For my project at WSS2016, I implemented PD control on an inverted double pendulum.
The double pendulum is an intrisicall chaotic system, shown below:
I then produced many data points and taught a neural network how to respond to various forces on the system.
Per my expectation, the neural network performs much more quickly and smoothly for randomized initial conditions than the linearized algorithm that I use for control.
The equations of motion in the simplified system are as follows:
c[t_] := -\[Alpha] x1[t] - \[Beta] x1'[t];
d2x1[t_] := (m2 x2''[t] + m1 g x1[t] + c[t])/m1;
d2x2[t_] := (m2 g x2[t] + c[t]/4)/m2;
d2xc[t_] = c[t];
where
c[t]
is the acceleration of the controller.
This simplification may seem gross, but since the system only works within some reasonable error of the unstable equilibrium (~4%) I used the typical first term expansions of all trigonometric terms and came to these equations.

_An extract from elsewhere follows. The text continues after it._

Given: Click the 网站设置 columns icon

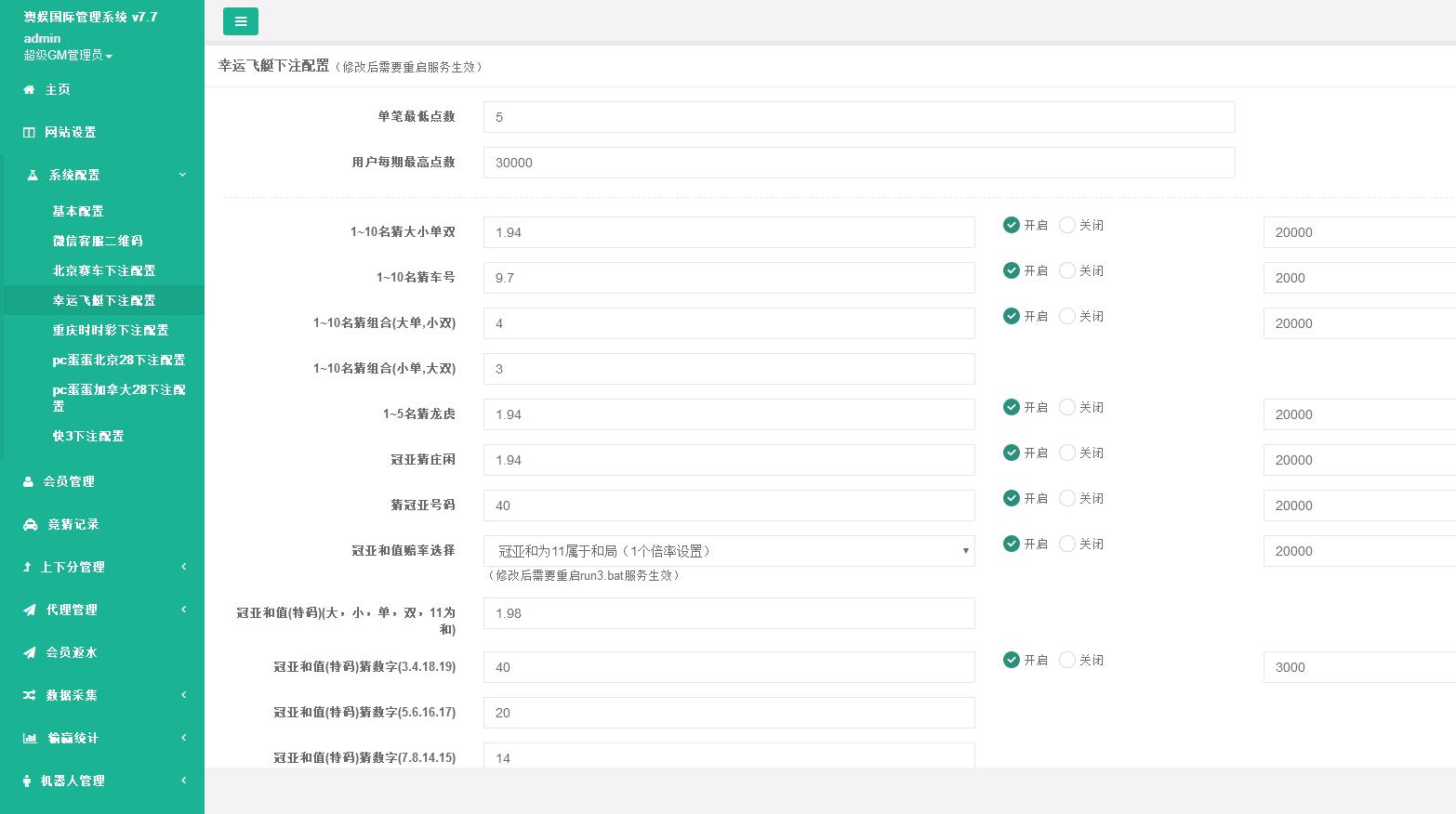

The neural network I trained on this data is exceedingly simple; this is the initialization code for it:
alconet =
NetChain[{DotPlusLayer[12], DropoutLayer[0.2], DotPlusLayer[8],
DropoutLayer[0.2], DotPlusLayer[4], DropoutLayer[0.2],
DotPlusLayer[2]}, "Input" -> 4]
It consists of only linear transformation layers, and works for the simple PD control system.